Sun Lakes, Arizona — Poco antes de que se rifase un revólver, un alto dirigente republicano la advirtió a la gente que fue a un acto conservador en una comunidad para jubilados en las afueras de Phoenix: Se vienen los demócratas.

“Decir que están revitalizados es quedarse corto”, dijo el presidente de la cámara baja J.D. Mesnard en el Sun Lakes Republican Club, aludiendo a la elección especial para cubrir una banca legislativa en un suburbio que los republicanos ganaron por apenas 5 puntos porcentuales. Donald Trump triunfó en ese estado por 21 puntos en el 2016. “No nos quieren más por aquí”.

Al día siguiente, demócratas del distrito 27 se maravillaban al ver 12 cajas de pizza Domino a ser repartida en un salón atestado de gente. En los últimos años alcanzaba con una pizza para atender a la poca gente que se presentaba en ese acto. Esta vez, los organizadores decían en broma que los asistentes tenían que reservar mesas en el centro recreativo de un barrio humilde de Phoenix.

Maritza Sáenz, vicepresidenta de la organización y directora de operaciones de los demócratas de Arizona, abrió la velada hablando de la votación del 24 de abril y diciendo lo que esas cifras representan para noviembre. “Lo dicen los números: Podemos tener un gobernador demócrata y demócratas por todos lados”, afirmó.

Los demócratas vienen diciendo desde hace décadas de que están a punto de conquistar Arizona. Que el crecimiento de la población hispana inclinaría la balanza a su favor, que sus residentes no son tan conservadores como los funcionarios que eligen. Pero han perdido todas las elecciones a nivel estatal desde el 2008.

Este año, sin embargo, todo puede ser diferente.

Los demócratas esperan que una primaria entre tres republicanos los ayude a conquistar una banca vacante en el senado nacional, que podría darles la mayoría en ese cuerpo. Decenas de miles de maestros se movilizaron y lograron un aumento salarial del 20% a lo largo de tres años, denunciando de paso los recortes de 1.500 millones de dólares del presupuesto para primaria y secundaria que dispuso un gobierno estatal controlado por los republicanos desde la crisis económica del 2008. El partido, por otro lado, tiene el respaldo de una cantidad de voluntarios que se movilizan por su repudio a Trump.

Felicia Rotellini, presidenta del Partido Demócrata estatal que se postuló a secretaria de justicia del estado en el 2010 y el 2014 y perdió, dice estar “perfectamente consciente de los pronósticos de que Arizona votaría azul”, el color de los demócratas. Pero está convencida de que ahora las cosas han cambiado.

“Puedes ver el temor que inspiran los republicanos en la gente común, que quiere estabilidad, no caos”, manifestó.

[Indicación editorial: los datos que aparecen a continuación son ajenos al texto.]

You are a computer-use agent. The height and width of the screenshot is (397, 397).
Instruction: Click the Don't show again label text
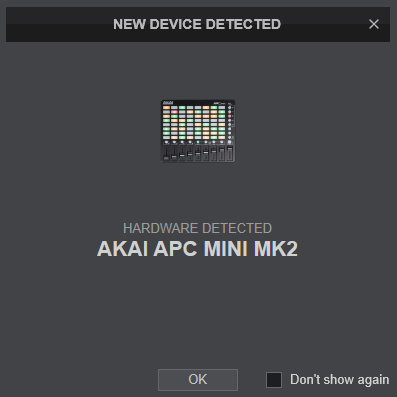(339, 380)
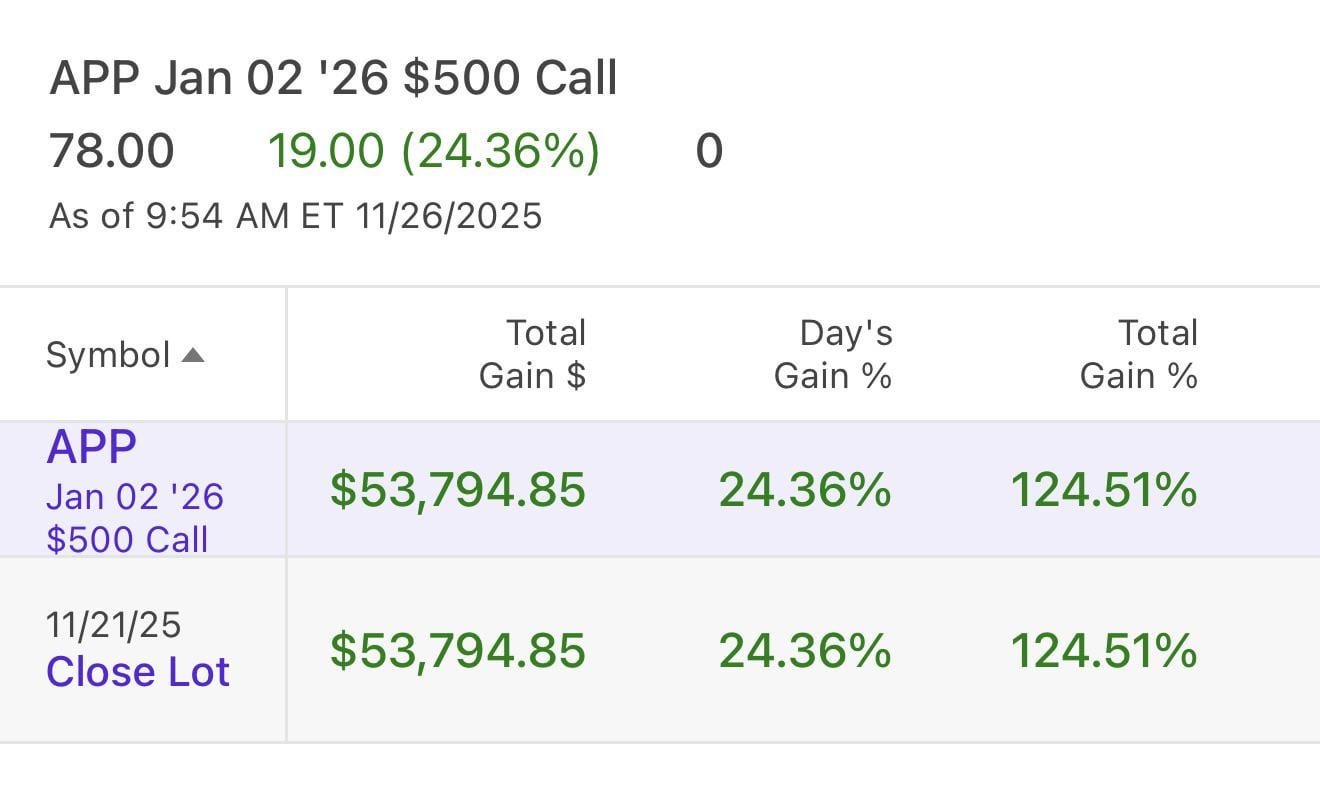Viewport: 1320px width, 789px height.
Task: Click the APP row day's gain 24.36%
Action: tap(804, 490)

Los republicanos saben que enfrentan un panorama sombrío. “Se ha despertado un gigante dormido”, declaró la ex gobernadora de Arizona Jan Brewer. “Están vivitos y coleando, y quieren un cambio”, afirmó en alusión a los maestros.

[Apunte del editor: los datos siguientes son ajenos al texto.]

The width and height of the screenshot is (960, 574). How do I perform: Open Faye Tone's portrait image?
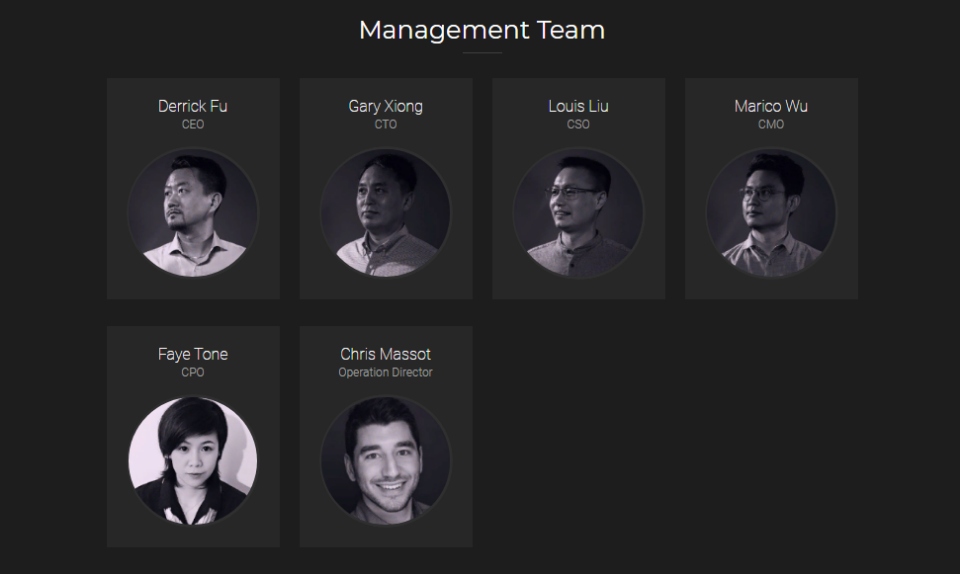(x=193, y=461)
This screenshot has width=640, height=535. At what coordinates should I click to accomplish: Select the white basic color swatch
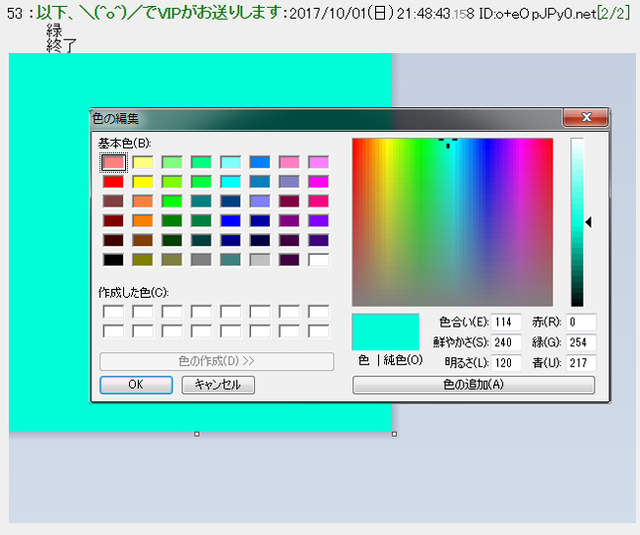[x=318, y=259]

Chuck Couglin, veterano asesor republicano de Phoenix, dice que el principal reto del partido es conservar la banca en el senado que deja vacante Jeff Flake. La representante demócrata Kirsten Sinema, que se presenta como una mujer pragmática de centro, no tiene rivales en las primarias y no han surgido por ahora rivales de riesgo entre los republicanos.

Sus posibles contrincantes, en cambio, se pelean por el voto de su base. La representante Martha McSally, que apoya firmemente a Trump, enfrenta a la ex senadora estatal Kelli Ward, una conservadora de raza, y al ex sheriff del condado de Maricopa Joe Arpaio, a quien Trump perdonó después de que fue condenado por desacato al mantener en la mira a los hispanos por su aspecto.

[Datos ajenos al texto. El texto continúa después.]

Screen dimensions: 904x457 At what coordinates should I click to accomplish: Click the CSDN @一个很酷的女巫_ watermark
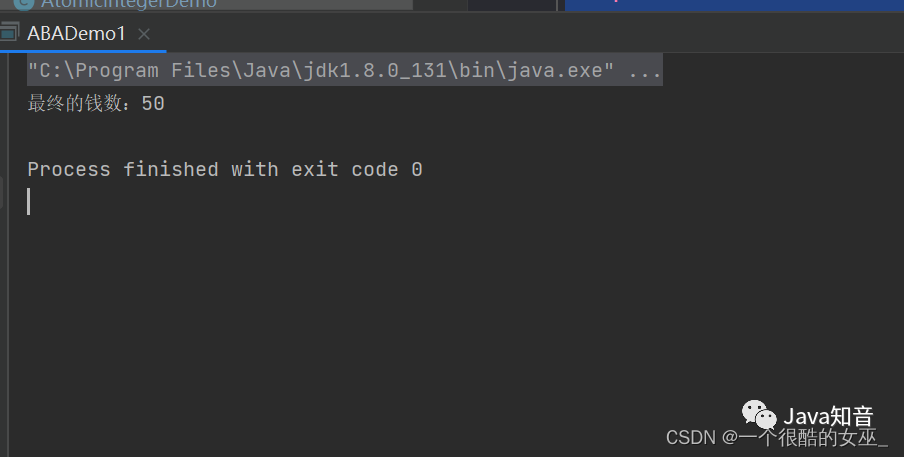[x=777, y=437]
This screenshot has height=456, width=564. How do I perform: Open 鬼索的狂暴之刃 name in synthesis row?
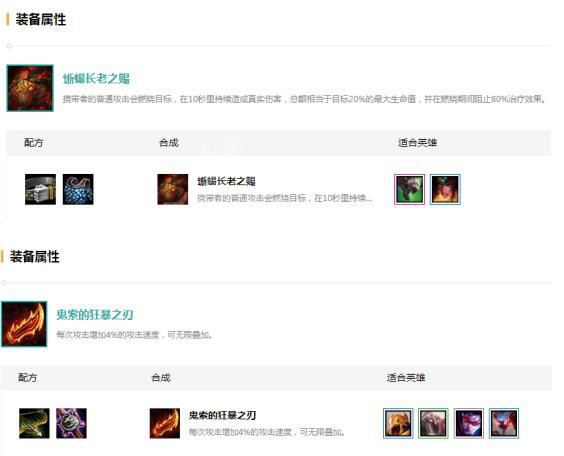[222, 415]
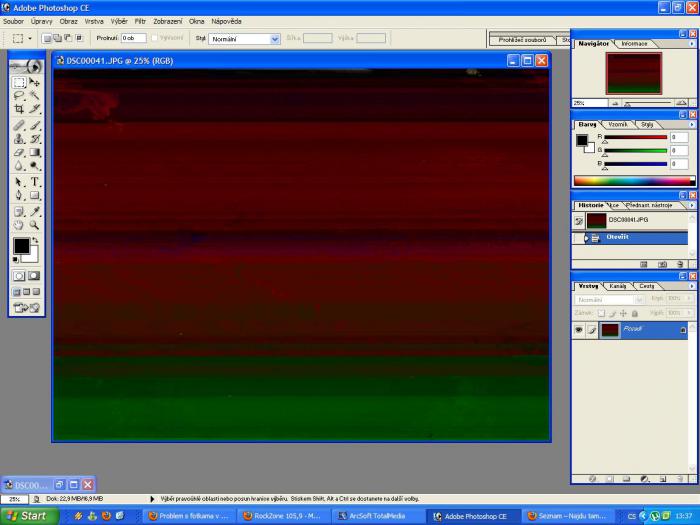Hide the Pozadí layer with eye icon
The height and width of the screenshot is (525, 700).
tap(579, 330)
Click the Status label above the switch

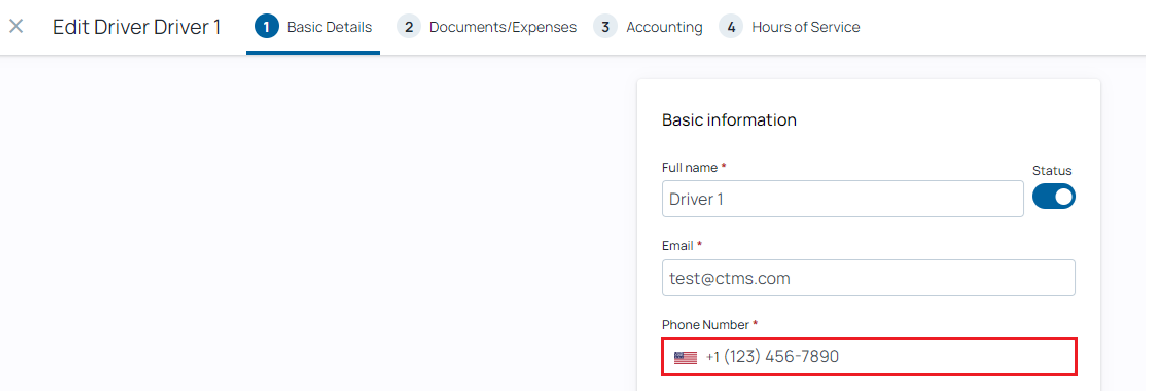pyautogui.click(x=1052, y=171)
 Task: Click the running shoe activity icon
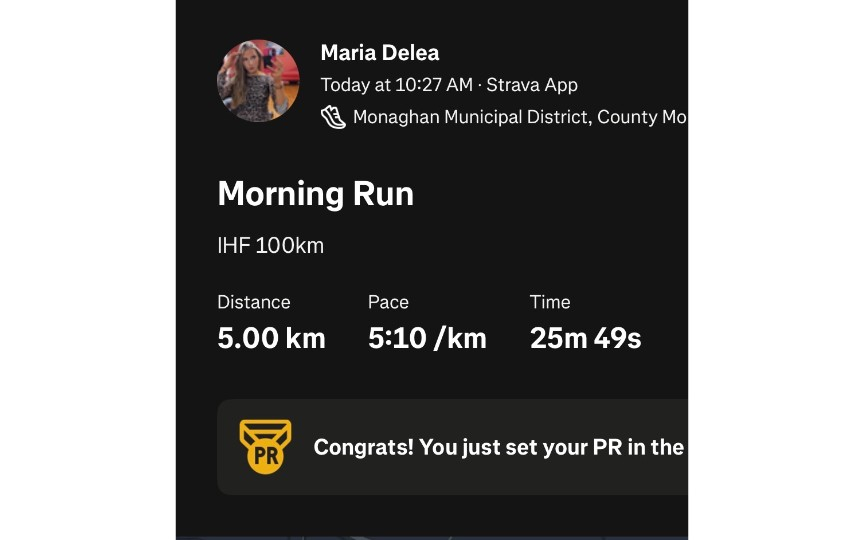pos(333,117)
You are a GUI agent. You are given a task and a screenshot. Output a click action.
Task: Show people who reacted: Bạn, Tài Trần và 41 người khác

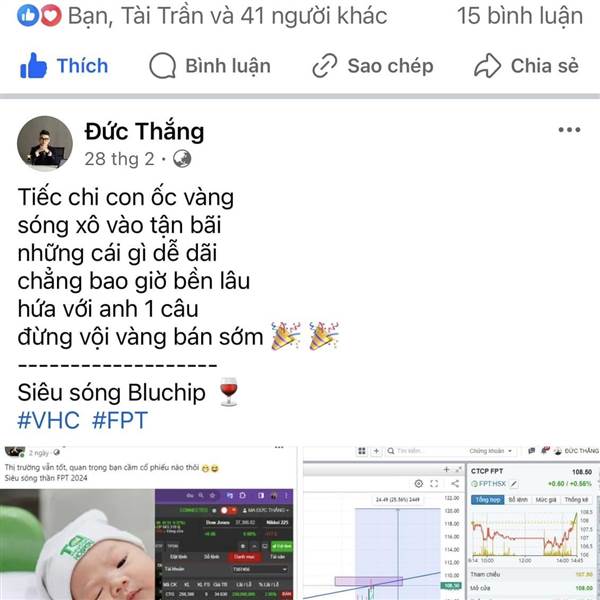point(227,16)
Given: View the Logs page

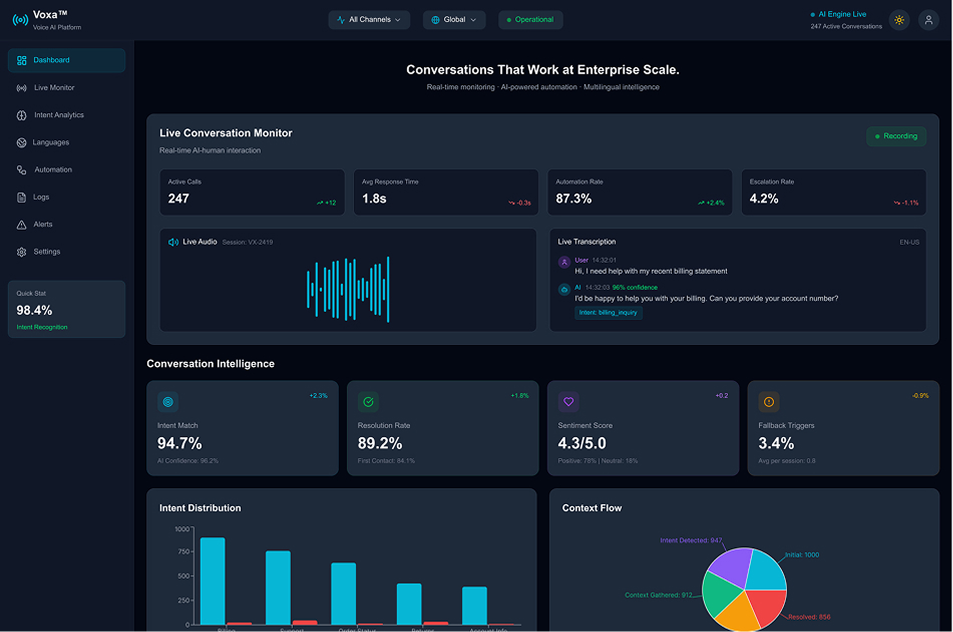Looking at the screenshot, I should tap(40, 197).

“Está claro que la contienda se inclina hacia los demócratas”, dijo Coughlin en referencia a la puja por la banca en el Senado.

Los demócratas confían en que pueden alzarse con la banca de McSally en la cámara baja y Debbie Lesko, vencedora de una elección especial en la Cámara de Representantes, volverá a toparse con el demócrata Hiral Tipirneni, que casi la doblega en esa ocasión. Los demócratas afirman que pueden sumar al menos otra banca de Arizona en la cámara baja y que tienen posibilidades de derrotar al gobernador Doug Ducey.